Cisco IT also provides network-attached storage (NAS) for many applications that require NAS for accessing data. For consolidating NAS, the group uses techniques similar to those used for SANs, and will employ virtualization to create quota trees and provision partitioned storage.

Third, the Giant Step toward Data Center Virtualization

The next step on Cisco IT’s path to data center virtualization is to create multi-petabyte storage pools. And the group has a pressing need to accomplish this.

"Like Cisco, most companies depreciate storage hardware over a 30-month cycle, which means that we are intensively involved with data migration every three years," says Harper. "We are due for a hardware refresh, and it would be so much easier
with the right data migration tools." But this is one example of the capabilities Cisco IT has not seen
yet in the industry.

Cisco IT is also waiting for software that has capabilities at the data center level which the group now uses at the storage array level, such as oversubscription and data duplication within storage pools and the ability of virtualized storage to communicate with unvirtualized storage.

"The goal is to do anything we want at the back end—moving data in and out of the virtual pool or from one storage device to another, backing up data, changing out devices—all to increase storage utilization," says Ramachandra-Rao.

For good reason: Cisco IT estimates that increasing utilization of storage devices by 1 percent saves the company about US$1 million annually. With the tools it wants at the data center level, Cisco IT estimates that it can boost utilization by 50 or even 100 percent over where it is today. To this end (and because of an impending hardware refresh), Cisco IT is planning a pilot of virtualization at the data center level that includes use of data migration software. Slated to be included in the pilot are EMC Corporation’s Invista SAN virtualization product and the Cisco MDS Data Mobility Manager, which enables movement of blocks of data from a source device to a destination device.

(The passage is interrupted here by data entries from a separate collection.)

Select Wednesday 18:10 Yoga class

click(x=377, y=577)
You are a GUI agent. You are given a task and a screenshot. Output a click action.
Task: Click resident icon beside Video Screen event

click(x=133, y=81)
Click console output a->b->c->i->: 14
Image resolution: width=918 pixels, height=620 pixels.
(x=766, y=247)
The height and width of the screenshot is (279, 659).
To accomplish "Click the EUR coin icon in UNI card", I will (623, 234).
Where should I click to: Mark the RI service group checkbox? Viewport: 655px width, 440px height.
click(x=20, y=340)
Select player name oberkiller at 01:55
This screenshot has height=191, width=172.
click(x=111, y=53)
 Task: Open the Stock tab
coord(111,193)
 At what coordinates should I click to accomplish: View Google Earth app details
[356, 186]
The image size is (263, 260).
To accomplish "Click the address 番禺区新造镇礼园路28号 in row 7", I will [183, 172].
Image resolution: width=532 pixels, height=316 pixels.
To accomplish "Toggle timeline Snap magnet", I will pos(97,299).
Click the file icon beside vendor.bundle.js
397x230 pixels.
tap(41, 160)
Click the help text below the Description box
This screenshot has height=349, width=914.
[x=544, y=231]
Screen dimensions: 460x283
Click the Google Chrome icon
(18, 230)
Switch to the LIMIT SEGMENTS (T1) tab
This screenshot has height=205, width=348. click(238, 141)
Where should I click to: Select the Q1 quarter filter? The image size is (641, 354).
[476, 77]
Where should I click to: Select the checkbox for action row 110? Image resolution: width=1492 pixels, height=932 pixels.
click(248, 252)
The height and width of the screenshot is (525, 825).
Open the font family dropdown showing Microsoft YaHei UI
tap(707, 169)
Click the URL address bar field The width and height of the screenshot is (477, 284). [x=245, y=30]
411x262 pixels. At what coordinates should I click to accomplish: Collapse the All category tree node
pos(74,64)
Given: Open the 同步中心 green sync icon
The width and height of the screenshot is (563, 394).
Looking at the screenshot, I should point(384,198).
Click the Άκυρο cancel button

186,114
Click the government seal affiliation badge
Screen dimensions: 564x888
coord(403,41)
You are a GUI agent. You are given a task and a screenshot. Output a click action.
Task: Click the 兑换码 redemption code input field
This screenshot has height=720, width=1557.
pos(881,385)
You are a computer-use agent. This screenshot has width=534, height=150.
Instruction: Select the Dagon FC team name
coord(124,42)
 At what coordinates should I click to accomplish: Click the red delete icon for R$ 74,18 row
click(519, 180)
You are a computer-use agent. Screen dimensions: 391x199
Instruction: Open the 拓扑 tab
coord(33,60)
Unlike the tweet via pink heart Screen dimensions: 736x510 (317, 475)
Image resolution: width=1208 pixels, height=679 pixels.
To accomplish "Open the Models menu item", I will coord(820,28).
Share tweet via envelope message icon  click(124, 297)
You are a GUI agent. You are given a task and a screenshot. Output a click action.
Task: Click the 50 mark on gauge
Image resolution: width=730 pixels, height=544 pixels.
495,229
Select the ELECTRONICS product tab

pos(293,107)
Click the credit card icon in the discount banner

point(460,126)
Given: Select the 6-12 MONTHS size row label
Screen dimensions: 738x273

To other enterprises undertaking storage virtualization, even at the array or SAN level, Ramachandra-Rao and Harper recommend doing so with an eye toward reliability and stability. No rushing in. Pooling SANs is a good place to start, as is looking at larger storage arrays and non-hardware-based techniques, such as oversubscription, which can be done effectively today at the array level.

And, they emphasis, always bring application users into the planning process to help ensure that IT understands all of the subtleties of an application. This will be sound practice for the data center-level virtualization that is sure to come.